Persecution of whistle-blowers, threat to anti-corruption fight – NGO

Persecution of whistle-blowers, threat to anti-corruption fight – NGO

Mr Chido Onumah, Coordinator, African Centre for Media and Information Literacy (AFRICMIL), a Non-Governmental Organisation (NGO), on Wednesday said persecution of whistle-blowers by agents of state was a threat to anti-corruption fight.

Onumah said in a statement in Abuja that the victimization was also threatening the effectiveness of the whistle-blower policy introduced by the government to curb endemic corruption in the Nigeria.


He said at least two whistle-blowers in the public service, who were unjustly sacked for exposing financial fraud but were later recalled, were currently facing a fresh round of persecution in the service.

According to him, this time the victimisation is in form of withheld salaries.

“It is most disturbing that citizens who, at the risk of their personal safety, decided to heed the call of the government to blow the whistle on improper behaviour in the society are being punished.

“This is in spite of promises for their safety and protection.
“Abominable reprisals are continually being visited on whistle-blowers in a manner that endangers whistle-blowing as a tool for reducing corruption in the country. ‘’

Onumah said that this was the case with Mr Ntia Thompson, an Assistant Director in the SERVICOM unit of the Department of Technical Cooperation in Africa, in the Ministry of Foreign Affairs.

He said Thompson who later sought transfer to the Ministry of Budget and National Planning and Aaron Kaase of the Press Unit of Police Service Commission had been denied their salaries since they were reinstated.

“For instance, as soon as Thompson who was sacked in December, 2016 for reporting fraud totalling 229, 000 dollars was reinstated in July, 2017, he was redeployed to the library just to frustrate him.
“The emotional setback resulting from that made him ask for transfer to another government office.
“As we speak, he has yet to be paid seven months’ salary, from December, 2016 to July, 2017.
“Kaase, who got a court judgment reinstating him in November, 2017 but was not called back until March, 2018, has not been paid for three years now.
“He was suspended without pay in May, 2015 for reporting that the Chairman of the Commission, Mike Okiro, was involved in a fraud of N275.5 million in the commission,” he said.

Onumah said that Kaase was also being harassed with a trumped-up charge of visa scam in which he was being falsely accused of collecting N1 million to procure U.S. visa for somebody but failed to do so.

He said that clearly, this allegation was manufactured by those whom he had accused of fraud so as to intimidate and shut him up.
He added that although two different courts had discharged and acquitted Kaase for “lack of diligent prosecution and lack of evidence to prosecute the case, respectively’’, his tormentors had refused to back off.

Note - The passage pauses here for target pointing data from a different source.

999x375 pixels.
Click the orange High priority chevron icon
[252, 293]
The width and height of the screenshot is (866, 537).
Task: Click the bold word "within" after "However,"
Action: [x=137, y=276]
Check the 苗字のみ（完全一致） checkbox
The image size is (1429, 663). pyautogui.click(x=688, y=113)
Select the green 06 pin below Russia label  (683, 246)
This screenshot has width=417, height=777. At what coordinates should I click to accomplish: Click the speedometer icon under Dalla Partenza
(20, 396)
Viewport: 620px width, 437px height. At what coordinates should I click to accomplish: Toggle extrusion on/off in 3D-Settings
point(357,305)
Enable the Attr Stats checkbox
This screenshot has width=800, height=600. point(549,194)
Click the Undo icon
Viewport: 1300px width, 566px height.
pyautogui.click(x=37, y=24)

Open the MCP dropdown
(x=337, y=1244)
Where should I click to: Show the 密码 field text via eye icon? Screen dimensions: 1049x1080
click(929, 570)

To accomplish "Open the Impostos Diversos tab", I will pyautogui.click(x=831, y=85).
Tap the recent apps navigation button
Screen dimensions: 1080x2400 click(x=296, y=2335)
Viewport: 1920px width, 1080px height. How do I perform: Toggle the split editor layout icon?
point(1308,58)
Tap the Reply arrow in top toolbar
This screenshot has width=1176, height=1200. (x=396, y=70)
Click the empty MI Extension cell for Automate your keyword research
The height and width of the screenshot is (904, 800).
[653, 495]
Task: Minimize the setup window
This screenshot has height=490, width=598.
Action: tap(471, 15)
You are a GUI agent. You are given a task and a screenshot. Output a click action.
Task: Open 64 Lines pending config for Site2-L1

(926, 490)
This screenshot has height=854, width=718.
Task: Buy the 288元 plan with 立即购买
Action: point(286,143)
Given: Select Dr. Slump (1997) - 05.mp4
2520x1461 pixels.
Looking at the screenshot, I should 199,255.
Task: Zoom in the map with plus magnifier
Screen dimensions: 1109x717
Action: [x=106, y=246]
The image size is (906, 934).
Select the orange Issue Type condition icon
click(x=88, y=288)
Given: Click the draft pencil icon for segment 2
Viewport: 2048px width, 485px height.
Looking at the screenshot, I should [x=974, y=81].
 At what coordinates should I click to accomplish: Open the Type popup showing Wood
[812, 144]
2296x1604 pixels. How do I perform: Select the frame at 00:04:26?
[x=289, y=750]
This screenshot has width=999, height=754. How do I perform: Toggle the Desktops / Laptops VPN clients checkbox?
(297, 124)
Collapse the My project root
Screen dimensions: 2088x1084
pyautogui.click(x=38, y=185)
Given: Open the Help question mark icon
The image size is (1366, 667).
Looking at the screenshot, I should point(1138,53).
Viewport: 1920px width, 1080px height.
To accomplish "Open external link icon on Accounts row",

The group’s coordinator said that if the unfortunate development was not quickly checked, whistle-blowing would suffer, adding that it would badly affect the anti-corruption fight.

He stated that unless Nigerians remained committed to sustaining the confidence of whistle-blowers by ensuring their full protection, whistle-blowing would not deliver the expected result.

He said that to save the situation, there should be prompt intervention of the Attorney-General of the Federation and Minister of Justice, to rescue the patriotic Nigerians and save the lofty policy.

Onumah also urged the Economic and Financial Crimes Commission (EFCC) to expedite action on the allegations raised by the two whistle-blowers.